Posted in Baby #4 at 10:29 pm by Dan Barnett

Well, I was going to post the picture of our 3rd/4th baby so you could see so clearly what i was, but the good pictures went to the doctor. We were left with some lousy pictures. Anyway, it was VERY clear that it is a boy. It was just sticking out there for all the fluid to see. Anyway, we have a first name worked out, but the middle name is taking awhile. Don’t ask because I won’t tell you. But, anyway, we’re excited. Kaitlyn got to see the whole thing, and she old Beth’s mom that it’s a boy. According to Kaitlyn, “It have a boy peepee.” 

March 27, 2007

Our First Look at #4

Posted in Baby #4 at 10:20 pm by Dan Barnett


Here is picture of our newest baby. We’re not sure of the name quite yet. We’re also not sure of the sex. We have an idea, but we don’t know for sure. This one is different. I can’t remember having as much ‘fear’ with the last two. Everything with smoothly.

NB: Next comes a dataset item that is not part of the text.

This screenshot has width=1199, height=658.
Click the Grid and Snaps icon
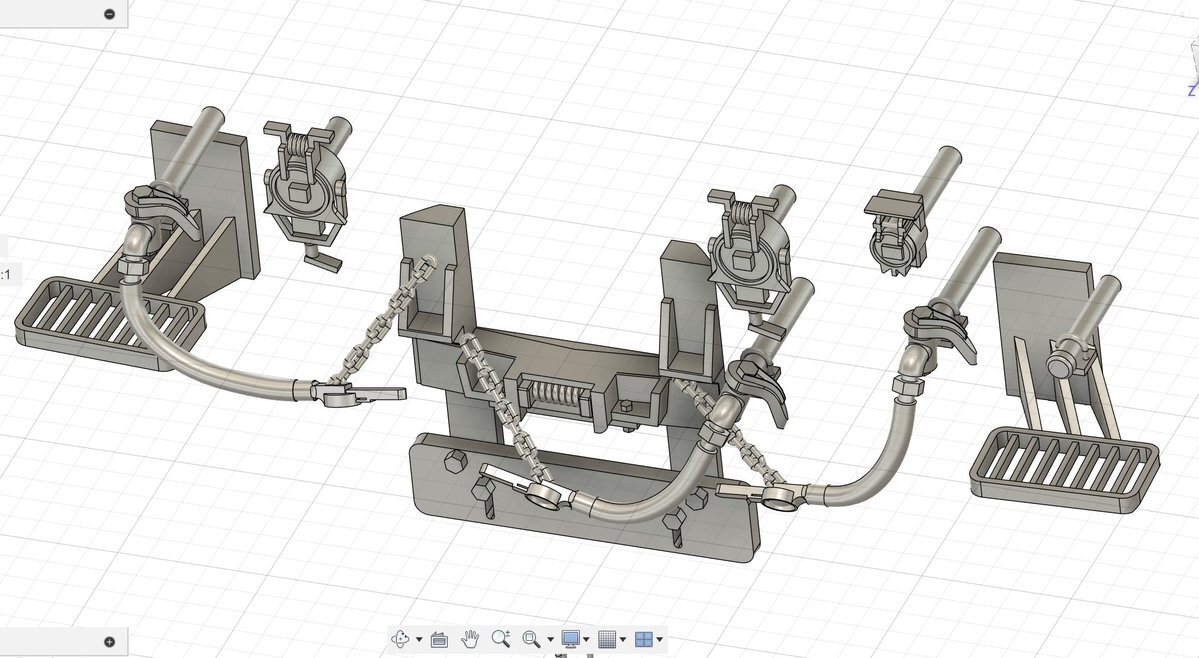[606, 639]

There were no complications that made me think much. But, after losing baby number 3 to miscarriage, I always find myself cautious in my hopes. It’s not in the front of my mind, but sometimes things trigger thoughts. Everything is going just as smooth as the first two, but there’s always that fear. All I know is this baby is in God’s hands right now. If He so wills, this baby will reach His arms before ours as did the last one. I pray I get to hold this baby before Heaven. I think I have a new trust for God after going through the loss with Beth. We chose not to name the baby we lost. I know some think you should always name it to make it more real or other reasons. I couldn’t bring myself to name the baby for one reason. I was reminded of it in a song by Aaron Shust called “One Day.” In the last verse he says, “One day, we will meet our savior, and He will give each one of us a stone engraved with our names upon it, known by God alone. You see when I get to Heaven and meet Jesus face to face, I will receive a perfect body and a new name. I believe that our baby already has that new name that only God knows, so I will not place my own desire in front of God’s. This baby’s life was lived here, unseen, for a few weeks, but it’s real life began that Sunday. I will learn that name one day, but until then, it isn’t my business to know.

Beth said…
Dan, have I ever told you how AWESOME you are?! I have enjoyed reading you thoughts. Love you!